● TEXT SECTION:
======
India represents one of the largest and most promising markets for AI globally, according to Manu Jain, CEO of G42 India. In an interview with Moneycontrol, Jain highlighted that with a population exceeding one billion, the country offers immense scale for AI adoption, but true mass penetration, especially in smaller towns and villages, will depend on making AI affordable, accessible in local languages, and voice-enabled.

“For any AI company, India is a large opportunity,” Jain stated. He stressed that real widespread use requires colloquial interactions, stating, “People should be able to interact in their own local language — probably through voice and not just text.”

Abu Dhabi-based G42, backed by Mubadala and chaired by UAE National Security Adviser Sheikh Tahnoon bin Zayed Al Nahyan, is intensifying its India strategy through heavy investments in AI infrastructure. The company is building core capabilities spanning data centres, large-scale compute clusters, and local-language large language models (LLMs) to accelerate the ecosystem.

Flagship supercomputing cluster for sovereign AI push

A major highlight is G42’s partnership with the Government of India under the IndiaAI Mission, including deployment of an 8-exaflop AI supercomputing cluster — one of the largest in the country — powered by Cerebras CS-3 chips. This system, accessible to IITs, IISc, AI startups, enterprises, and research institutions, supports both training and inferencing, though Jain predicts it will primarily drive inferencing for cost-efficient, high-speed deployment of existing models at scale.

“This will help accelerate the ecosystem… They can run extremely fast and in a very cost-efficient way,” Jain explained.

G42 has also advanced its local LLM efforts with the Nanda Indic LLM, starting with a 3-billion-parameter Hindi-English model last year and scaling to an 8.7-billion-parameter version trained on trillions of tokens. Designed for enterprise clients, it ensures data sovereignty by allowing hosting on local devices, clouds, or servers.

Jain noted positive government steps, including chip manufacturing initiatives and data centre tax incentives, which encourage foreign players to establish local infrastructure.

Building locally relevant use cases for AI

Looking ahead, Jain envisions India developing strong, accurate, locally relevant AI applications in native languages, innovations that could scale globally. “My guess is that India will build strong, locally relevant use cases… Those use cases and applications can become significant markets, even globally,” he said.

Jain also reflected on his transition from consumer tech (notably as former India head of Xiaomi) to AI infrastructure, a shift as “very different — not good or bad — just very different,” but exciting due to working at the cutting edge with enterprises and governments.

Globally, G42 operates major supercomputing clusters and is developing a 5-gigawatt AI campus in Abu Dhabi. In India, the focus remains on foundational infrastructure to enable affordable, sovereign AI that empowers startups, researchers, and businesses while driving national competitiveness.
======
● DATA SHOWN:
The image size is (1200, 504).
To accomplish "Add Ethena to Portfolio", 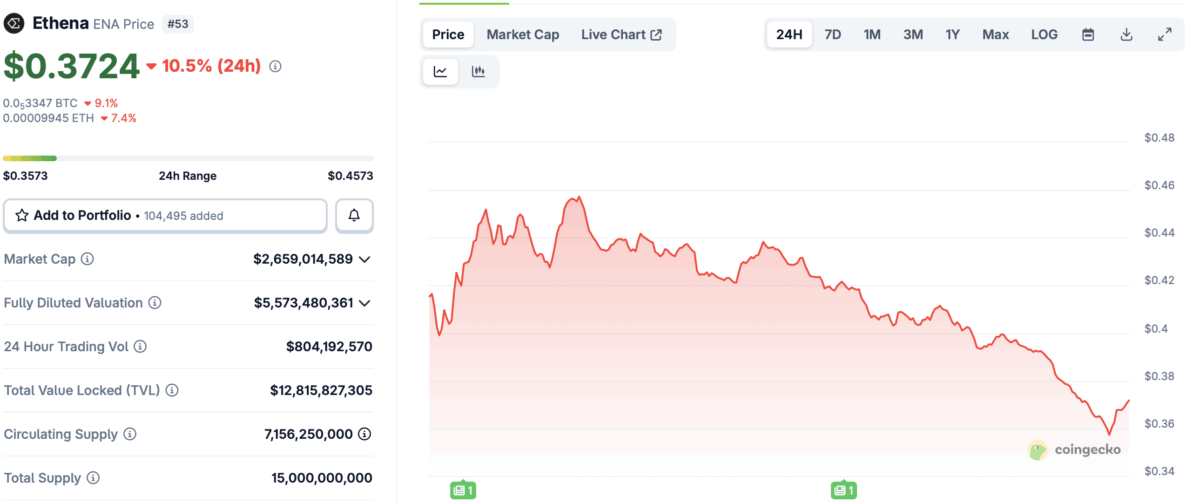I will coord(165,215).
======
● PROBLEM STATEMENT: In the article on G42's AI plans in India, which chips power the 8-exaflop AI supercomputing cluster?

● PROBLEM SOLUTION: Cerebras CS-3 chips power the cluster.